Matrix factorization and prediction for high dimensional co-occurrence count data via shared parameter alternating zero inflated Gamma model
Taejoon Kim, Haiyan Wang

TL;DR
This paper introduces a novel shared parameter alternating zero-inflated Gamma model for high-dimensional sparse co-occurrence count data, enabling effective prediction of item or user relevance by modeling counts with zero-inflation and Gamma distributions.
Contribution
It develops the SA-ZIG model with two link functions, proposes parameter updating schemes, and provides convergence analysis, advancing methods for high-dimensional sparse count data analysis.
Findings
SA-ZIG with Fisher scoring and learning rate adjustment performs well in simulations.
The model effectively captures zero-inflation and skewness in co-occurrence data.
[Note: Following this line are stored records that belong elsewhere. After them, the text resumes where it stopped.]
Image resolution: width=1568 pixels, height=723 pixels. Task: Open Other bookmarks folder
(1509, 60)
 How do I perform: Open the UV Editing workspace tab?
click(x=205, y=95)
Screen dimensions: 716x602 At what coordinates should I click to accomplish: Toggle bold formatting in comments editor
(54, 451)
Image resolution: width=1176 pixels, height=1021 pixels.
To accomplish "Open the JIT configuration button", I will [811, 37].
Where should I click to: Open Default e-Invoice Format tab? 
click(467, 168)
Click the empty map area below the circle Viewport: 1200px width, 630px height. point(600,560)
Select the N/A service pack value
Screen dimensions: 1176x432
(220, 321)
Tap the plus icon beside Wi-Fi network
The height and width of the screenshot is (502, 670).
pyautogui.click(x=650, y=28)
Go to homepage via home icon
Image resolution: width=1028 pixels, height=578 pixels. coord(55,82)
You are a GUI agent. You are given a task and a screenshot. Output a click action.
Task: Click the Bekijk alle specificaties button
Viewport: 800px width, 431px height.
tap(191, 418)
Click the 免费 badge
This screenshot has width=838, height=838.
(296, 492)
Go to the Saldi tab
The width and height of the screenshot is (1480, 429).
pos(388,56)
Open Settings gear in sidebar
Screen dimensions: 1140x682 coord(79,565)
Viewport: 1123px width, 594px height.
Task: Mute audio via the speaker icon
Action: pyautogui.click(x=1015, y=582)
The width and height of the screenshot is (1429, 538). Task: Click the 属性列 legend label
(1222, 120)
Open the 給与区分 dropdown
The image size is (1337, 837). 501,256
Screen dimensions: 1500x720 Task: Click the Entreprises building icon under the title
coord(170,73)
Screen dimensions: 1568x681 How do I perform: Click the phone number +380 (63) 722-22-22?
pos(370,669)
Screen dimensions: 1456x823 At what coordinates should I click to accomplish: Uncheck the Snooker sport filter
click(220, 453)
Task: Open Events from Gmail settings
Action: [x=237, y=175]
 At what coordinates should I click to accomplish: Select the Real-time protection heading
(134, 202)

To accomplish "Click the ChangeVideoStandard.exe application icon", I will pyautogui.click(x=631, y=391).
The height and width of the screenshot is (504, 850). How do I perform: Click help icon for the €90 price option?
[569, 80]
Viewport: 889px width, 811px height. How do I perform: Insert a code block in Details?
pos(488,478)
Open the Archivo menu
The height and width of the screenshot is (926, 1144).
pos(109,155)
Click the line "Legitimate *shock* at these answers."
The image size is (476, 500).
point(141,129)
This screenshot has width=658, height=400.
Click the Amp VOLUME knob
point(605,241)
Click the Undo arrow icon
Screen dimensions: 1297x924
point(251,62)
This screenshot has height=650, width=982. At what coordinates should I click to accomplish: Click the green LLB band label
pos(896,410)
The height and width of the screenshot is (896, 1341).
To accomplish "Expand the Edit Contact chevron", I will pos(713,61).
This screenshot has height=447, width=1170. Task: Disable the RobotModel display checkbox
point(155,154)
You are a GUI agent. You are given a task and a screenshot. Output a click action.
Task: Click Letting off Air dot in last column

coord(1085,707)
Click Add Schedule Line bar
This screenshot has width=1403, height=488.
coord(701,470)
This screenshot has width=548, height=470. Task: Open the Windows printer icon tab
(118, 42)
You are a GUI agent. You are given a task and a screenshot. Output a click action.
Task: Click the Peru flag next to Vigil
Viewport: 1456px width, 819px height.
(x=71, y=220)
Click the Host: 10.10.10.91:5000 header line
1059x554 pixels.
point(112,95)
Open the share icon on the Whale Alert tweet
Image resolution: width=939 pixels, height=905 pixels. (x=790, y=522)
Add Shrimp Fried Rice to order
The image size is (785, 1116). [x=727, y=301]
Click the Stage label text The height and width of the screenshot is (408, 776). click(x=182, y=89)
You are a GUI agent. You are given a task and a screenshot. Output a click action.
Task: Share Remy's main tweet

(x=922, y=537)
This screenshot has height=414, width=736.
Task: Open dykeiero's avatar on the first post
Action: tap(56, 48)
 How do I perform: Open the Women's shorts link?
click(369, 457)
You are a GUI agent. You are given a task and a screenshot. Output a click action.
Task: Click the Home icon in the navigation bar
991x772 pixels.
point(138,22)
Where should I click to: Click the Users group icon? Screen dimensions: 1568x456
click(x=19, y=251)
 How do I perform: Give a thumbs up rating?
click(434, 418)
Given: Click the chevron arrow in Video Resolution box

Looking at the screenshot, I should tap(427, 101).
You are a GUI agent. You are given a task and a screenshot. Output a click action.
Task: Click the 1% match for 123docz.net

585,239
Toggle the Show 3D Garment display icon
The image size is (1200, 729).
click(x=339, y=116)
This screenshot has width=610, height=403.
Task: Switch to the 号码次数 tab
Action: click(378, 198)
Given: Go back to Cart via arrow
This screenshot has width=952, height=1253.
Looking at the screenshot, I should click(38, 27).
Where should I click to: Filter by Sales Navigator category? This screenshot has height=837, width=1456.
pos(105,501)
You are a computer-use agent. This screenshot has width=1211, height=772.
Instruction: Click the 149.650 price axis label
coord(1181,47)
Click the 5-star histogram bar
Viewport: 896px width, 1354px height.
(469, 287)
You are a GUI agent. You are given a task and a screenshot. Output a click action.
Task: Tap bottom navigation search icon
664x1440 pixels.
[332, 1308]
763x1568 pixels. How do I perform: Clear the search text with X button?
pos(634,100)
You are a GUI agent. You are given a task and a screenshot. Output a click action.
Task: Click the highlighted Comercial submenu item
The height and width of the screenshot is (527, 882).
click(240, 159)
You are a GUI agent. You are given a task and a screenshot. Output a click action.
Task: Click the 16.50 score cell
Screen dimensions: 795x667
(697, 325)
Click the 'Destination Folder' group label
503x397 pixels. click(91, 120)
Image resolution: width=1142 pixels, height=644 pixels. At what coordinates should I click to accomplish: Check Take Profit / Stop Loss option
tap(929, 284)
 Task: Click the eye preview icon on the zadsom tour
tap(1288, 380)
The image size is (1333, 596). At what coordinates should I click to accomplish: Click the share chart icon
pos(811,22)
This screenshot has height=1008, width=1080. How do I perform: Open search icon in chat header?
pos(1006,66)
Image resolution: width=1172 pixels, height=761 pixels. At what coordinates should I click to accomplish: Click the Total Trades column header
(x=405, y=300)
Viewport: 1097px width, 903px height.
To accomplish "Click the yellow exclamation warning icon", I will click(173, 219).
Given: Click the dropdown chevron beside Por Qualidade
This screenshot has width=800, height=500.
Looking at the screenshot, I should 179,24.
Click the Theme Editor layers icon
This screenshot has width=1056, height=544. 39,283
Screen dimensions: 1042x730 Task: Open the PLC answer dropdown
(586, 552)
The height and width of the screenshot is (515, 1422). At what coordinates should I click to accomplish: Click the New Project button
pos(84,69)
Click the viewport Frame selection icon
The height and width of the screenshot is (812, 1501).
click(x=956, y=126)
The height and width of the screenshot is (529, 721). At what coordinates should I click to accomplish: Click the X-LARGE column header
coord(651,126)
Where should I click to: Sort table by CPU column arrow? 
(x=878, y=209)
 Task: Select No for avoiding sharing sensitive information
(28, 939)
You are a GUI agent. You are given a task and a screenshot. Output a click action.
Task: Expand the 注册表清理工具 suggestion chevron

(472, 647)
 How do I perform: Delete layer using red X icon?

Numerical studies validate the proposed estimation algorithms.
Abstract
High-dimensional sparse matrix data frequently arise in various applications. A notable example is the weighted word-word co-occurrence count data, which summarizes the weighted frequency of word pairs appearing within the same context window. This type of data typically contains highly skewed non-negative values with an abundance of zeros. Another example is the co-occurrence of item-item or user-item pairs in e-commerce, which also generates high-dimensional data. The objective is to utilize this data to predict the relevance between items or users. In this paper, we assume that items or users can be represented by unknown dense vectors. The model treats the co-occurrence counts as arising from zero-inflated Gamma random variables and employs cosine similarity between the unknown vectors to summarize item-item relevance. The unknown values are estimated using the shared parameter…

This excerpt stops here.